Screenshot grounding data
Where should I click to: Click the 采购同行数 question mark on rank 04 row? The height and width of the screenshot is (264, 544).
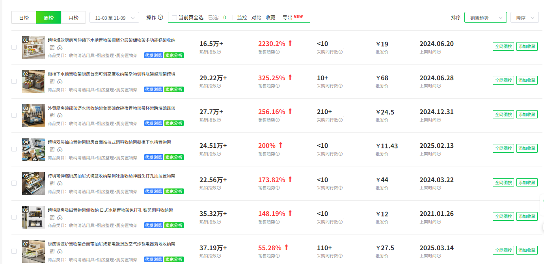click(340, 154)
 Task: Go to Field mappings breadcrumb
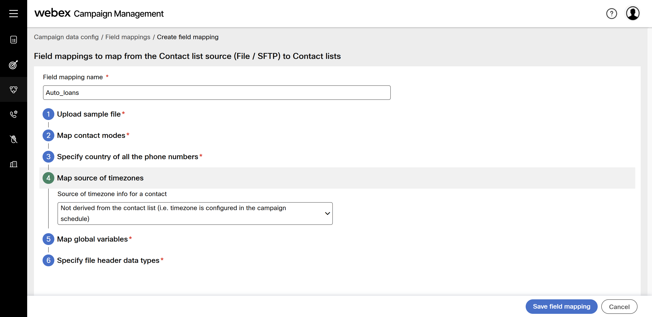[x=128, y=37]
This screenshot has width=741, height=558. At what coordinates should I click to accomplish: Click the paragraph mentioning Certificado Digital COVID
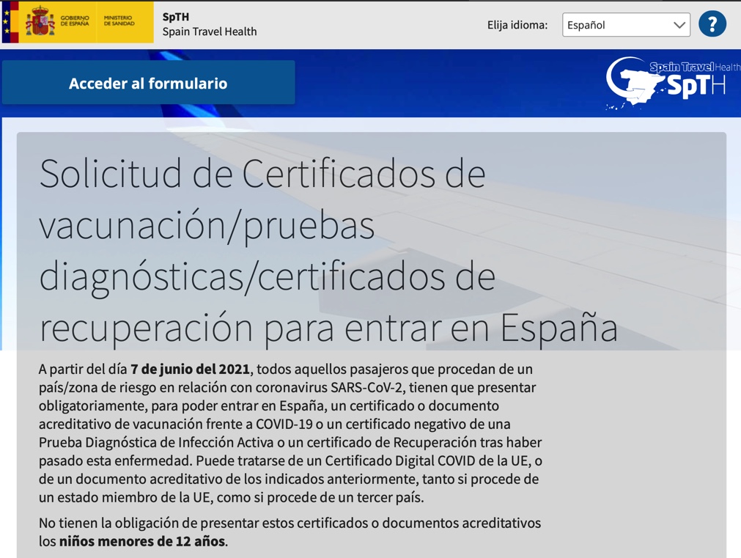tap(290, 433)
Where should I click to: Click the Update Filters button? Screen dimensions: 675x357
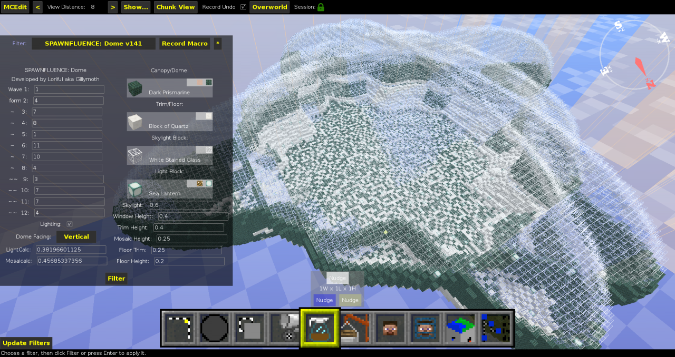[x=26, y=343]
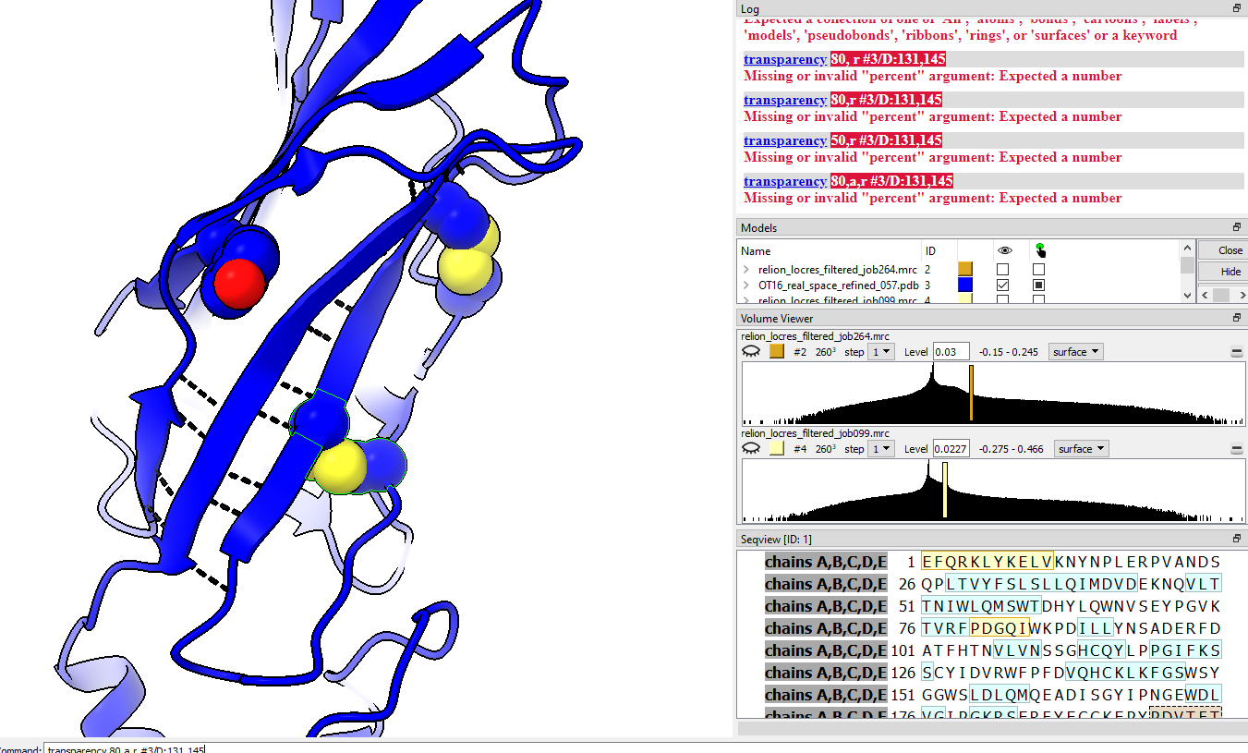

*TO DO:*
Your copy should hold exactly the lines from the one that contains "Where should I click to: Click the Update" through the final line of the data, both ends included, and no pictures.

*WRITTEN REPLY:*
Where should I click to: Click the Update Filters button? Screen dimensions: 675x357
[x=26, y=343]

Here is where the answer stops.